Data & Privacy - Bahrain

Law No. (30) of 2018 (PDPL) is an omnibus data-protection statute that entered into force on 1 August 2019, covering the processing of personal data across sectors rather than only specific industries.

The Personal Data Protection Authority (PDPA) is the regulator; by Royal Decree No. (78) of 2019 its duties are currently assumed by the Ministry of Justice, Islamic Affairs and Waqf. Its governance includes a board of seven members.

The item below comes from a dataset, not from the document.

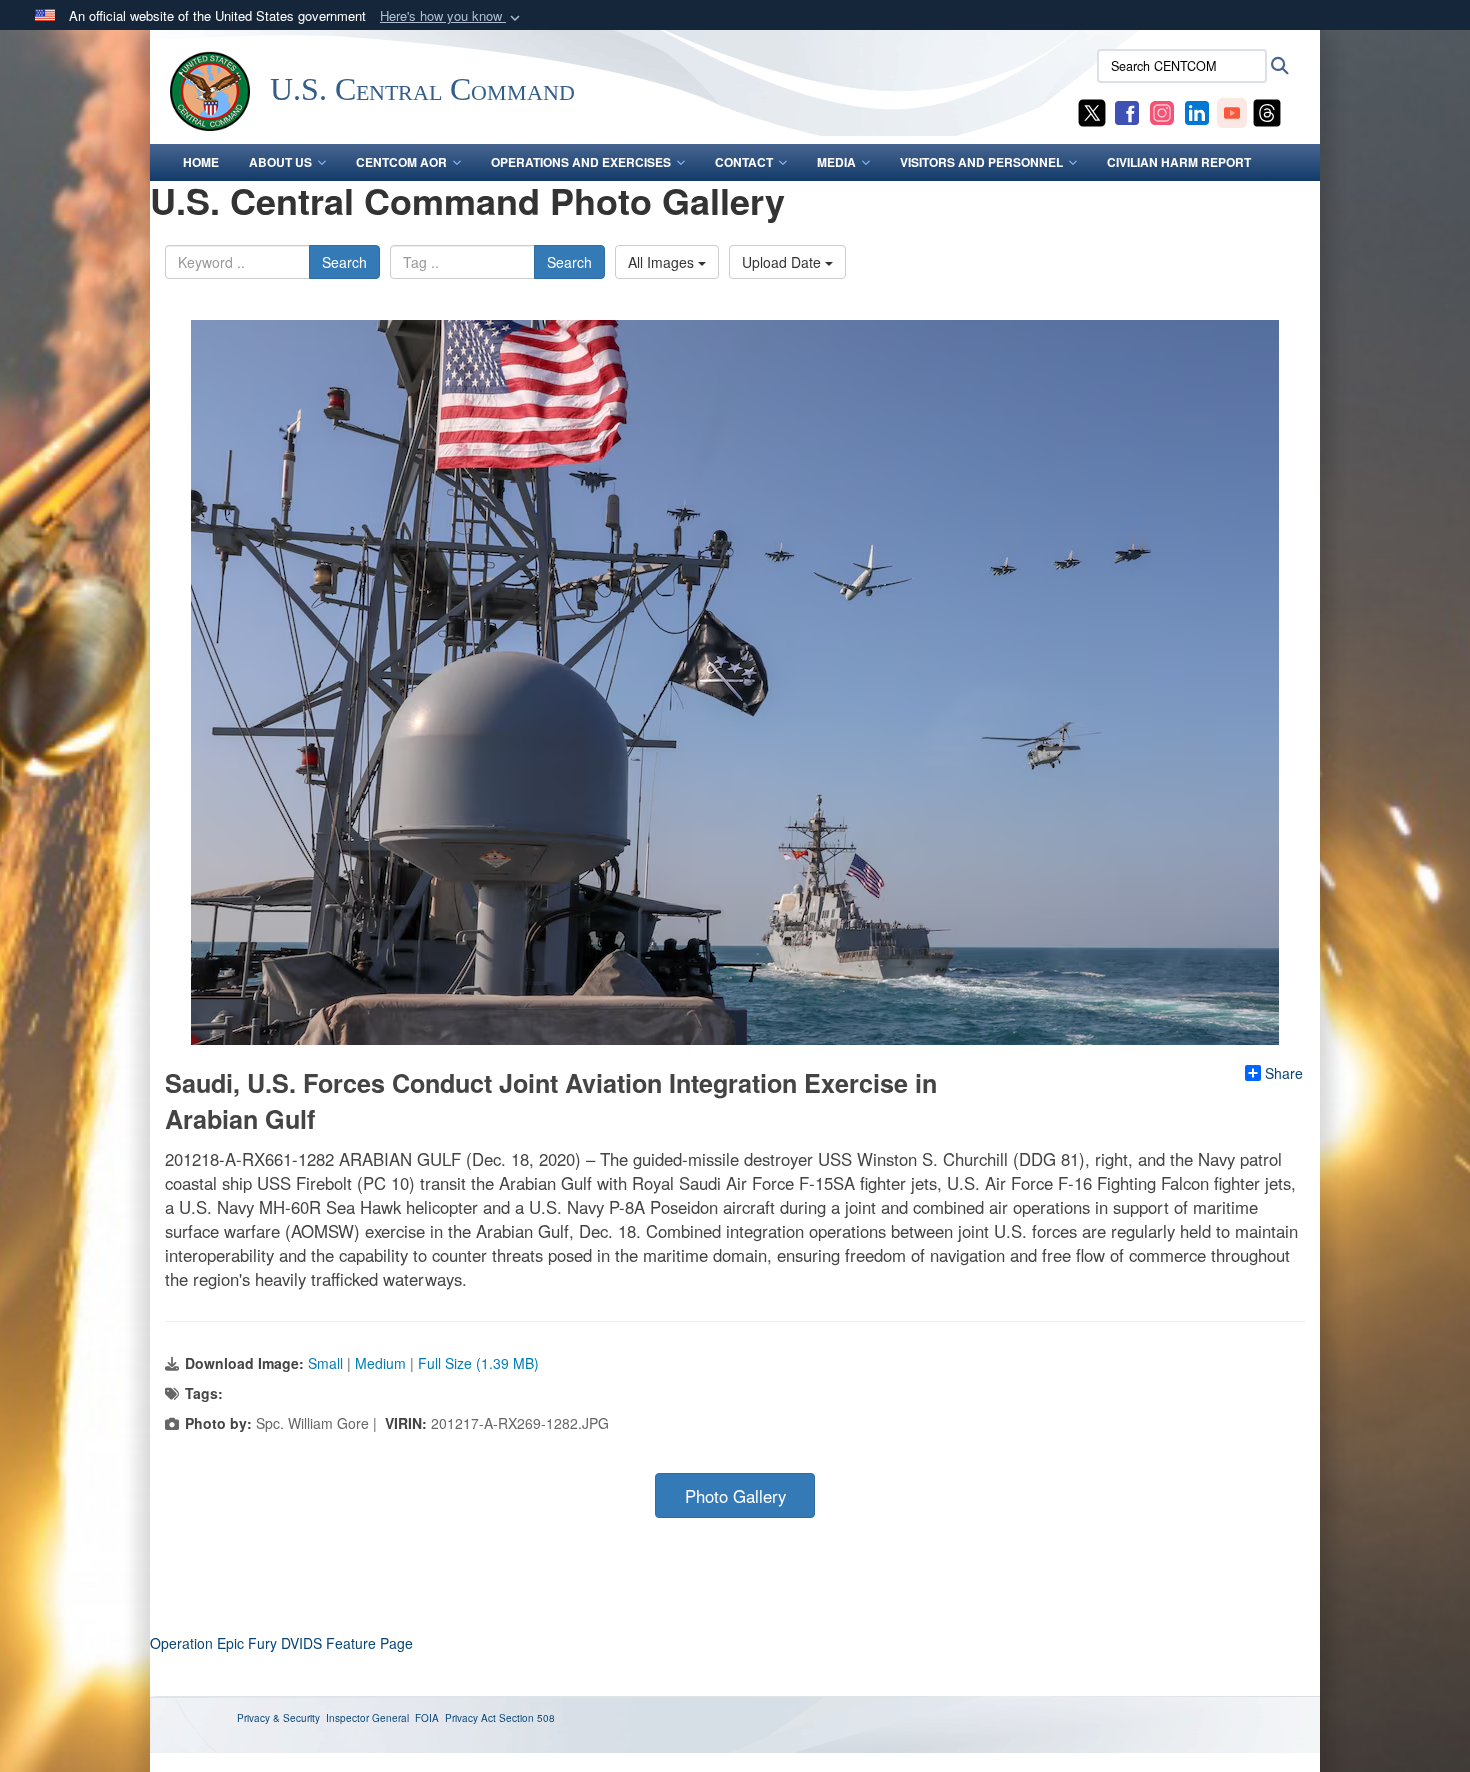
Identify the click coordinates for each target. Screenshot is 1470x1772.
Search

Individuals have rights to be informed of and access processing of their data, to know recipients and purposes, to rectify inaccurate data, to object to/restrict processing, and to deletion of unlawfully processed or no-longer-necessary data.

Transfers of personal data outside Bahrain are restricted unless the destination ensures adequate protection (a whitelist of approved countries/territories) or prior authorization/consent is obtained; Order No. (42) of 2022 sets the implementing framework.

The Authority can investigate complaints, audit, issue stop orders and emergency orders, publish violation statements, and impose administrative fines (e.g., up to BD 20,000); certain breaches, such as unlawful processing of sensitive data, carry criminal penalties of up to one year imprisonment and/or fines up to BD 20,000.

Controllers must process data lawfully and fairly, generally obtain consent or another lawful basis, observe sensitive-data restrictions, maintain security, and (for certain higher-risk processing) notify or seek authorization, with provisions for appointing data protection guardians.